*Exercise input*

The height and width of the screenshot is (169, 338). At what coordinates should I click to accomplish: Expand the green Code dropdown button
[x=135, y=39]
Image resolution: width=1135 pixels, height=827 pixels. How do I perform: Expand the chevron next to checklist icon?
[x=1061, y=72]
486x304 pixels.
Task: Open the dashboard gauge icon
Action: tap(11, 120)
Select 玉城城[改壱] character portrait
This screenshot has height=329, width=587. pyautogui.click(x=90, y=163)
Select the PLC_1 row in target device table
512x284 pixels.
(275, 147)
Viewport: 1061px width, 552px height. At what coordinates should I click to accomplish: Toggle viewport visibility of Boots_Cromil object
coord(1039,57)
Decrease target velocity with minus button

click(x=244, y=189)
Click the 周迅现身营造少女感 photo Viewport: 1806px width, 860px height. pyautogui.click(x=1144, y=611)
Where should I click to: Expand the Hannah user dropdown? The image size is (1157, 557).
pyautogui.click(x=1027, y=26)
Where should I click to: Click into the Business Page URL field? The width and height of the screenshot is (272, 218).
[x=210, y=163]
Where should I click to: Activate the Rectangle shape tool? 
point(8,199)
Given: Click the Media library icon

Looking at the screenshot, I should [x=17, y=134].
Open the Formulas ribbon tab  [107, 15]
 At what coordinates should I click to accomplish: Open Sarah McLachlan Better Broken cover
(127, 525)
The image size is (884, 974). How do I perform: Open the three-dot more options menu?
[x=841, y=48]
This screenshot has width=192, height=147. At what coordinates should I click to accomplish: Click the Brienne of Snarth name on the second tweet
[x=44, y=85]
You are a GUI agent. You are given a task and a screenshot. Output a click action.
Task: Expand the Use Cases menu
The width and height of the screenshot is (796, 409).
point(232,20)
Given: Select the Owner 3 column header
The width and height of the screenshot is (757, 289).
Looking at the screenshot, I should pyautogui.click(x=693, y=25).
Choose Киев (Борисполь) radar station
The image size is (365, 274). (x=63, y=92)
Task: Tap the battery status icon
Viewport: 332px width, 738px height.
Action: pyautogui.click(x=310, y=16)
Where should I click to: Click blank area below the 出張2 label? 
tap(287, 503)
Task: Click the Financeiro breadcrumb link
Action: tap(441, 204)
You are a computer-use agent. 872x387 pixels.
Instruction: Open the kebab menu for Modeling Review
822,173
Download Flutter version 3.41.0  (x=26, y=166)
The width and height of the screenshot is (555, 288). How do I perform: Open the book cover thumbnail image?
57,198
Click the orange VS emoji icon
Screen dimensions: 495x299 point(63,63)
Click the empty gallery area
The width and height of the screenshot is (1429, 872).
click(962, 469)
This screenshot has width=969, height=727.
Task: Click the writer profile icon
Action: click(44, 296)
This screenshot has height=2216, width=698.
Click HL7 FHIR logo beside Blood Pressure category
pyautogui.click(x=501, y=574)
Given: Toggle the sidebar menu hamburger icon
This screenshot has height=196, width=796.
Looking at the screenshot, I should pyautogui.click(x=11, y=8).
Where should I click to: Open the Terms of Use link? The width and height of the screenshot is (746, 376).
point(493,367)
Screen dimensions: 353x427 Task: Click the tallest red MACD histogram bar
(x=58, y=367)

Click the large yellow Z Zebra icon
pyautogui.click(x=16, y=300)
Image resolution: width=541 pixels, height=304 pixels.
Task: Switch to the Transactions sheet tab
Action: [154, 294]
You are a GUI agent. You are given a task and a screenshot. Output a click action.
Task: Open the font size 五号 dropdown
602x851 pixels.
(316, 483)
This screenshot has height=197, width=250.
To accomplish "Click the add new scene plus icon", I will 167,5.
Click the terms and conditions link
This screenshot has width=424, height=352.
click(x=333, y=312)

*Problem statement*
Switch "dropdown" to "drop-down" in the items, beginning with the first line of the items and stopping after the line that contains "[x=44, y=85]", and give those lines again with nothing else changed.

*Response*
The height and width of the screenshot is (169, 338). At what coordinates should I click to accomplish: Expand the green Code drop-down button
[x=135, y=39]
Image resolution: width=1135 pixels, height=827 pixels. How do I perform: Expand the chevron next to checklist icon?
[x=1061, y=72]
486x304 pixels.
Task: Open the dashboard gauge icon
Action: tap(11, 120)
Select 玉城城[改壱] character portrait
This screenshot has height=329, width=587. pyautogui.click(x=90, y=163)
Select the PLC_1 row in target device table
512x284 pixels.
(275, 147)
Viewport: 1061px width, 552px height. At what coordinates should I click to accomplish: Toggle viewport visibility of Boots_Cromil object
coord(1039,57)
Decrease target velocity with minus button

click(x=244, y=189)
Click the 周迅现身营造少女感 photo Viewport: 1806px width, 860px height. pyautogui.click(x=1144, y=611)
Where should I click to: Expand the Hannah user drop-down? The image size is (1157, 557).
pyautogui.click(x=1027, y=26)
Where should I click to: Click into the Business Page URL field? The width and height of the screenshot is (272, 218).
[x=210, y=163]
Where should I click to: Activate the Rectangle shape tool? 
point(8,199)
Given: Click the Media library icon

Looking at the screenshot, I should [x=17, y=134].
Open the Formulas ribbon tab  [107, 15]
 At what coordinates should I click to accomplish: Open Sarah McLachlan Better Broken cover
(127, 525)
The image size is (884, 974). How do I perform: Open the three-dot more options menu?
[x=841, y=48]
This screenshot has width=192, height=147. At what coordinates should I click to accomplish: Click the Brienne of Snarth name on the second tweet
[x=44, y=85]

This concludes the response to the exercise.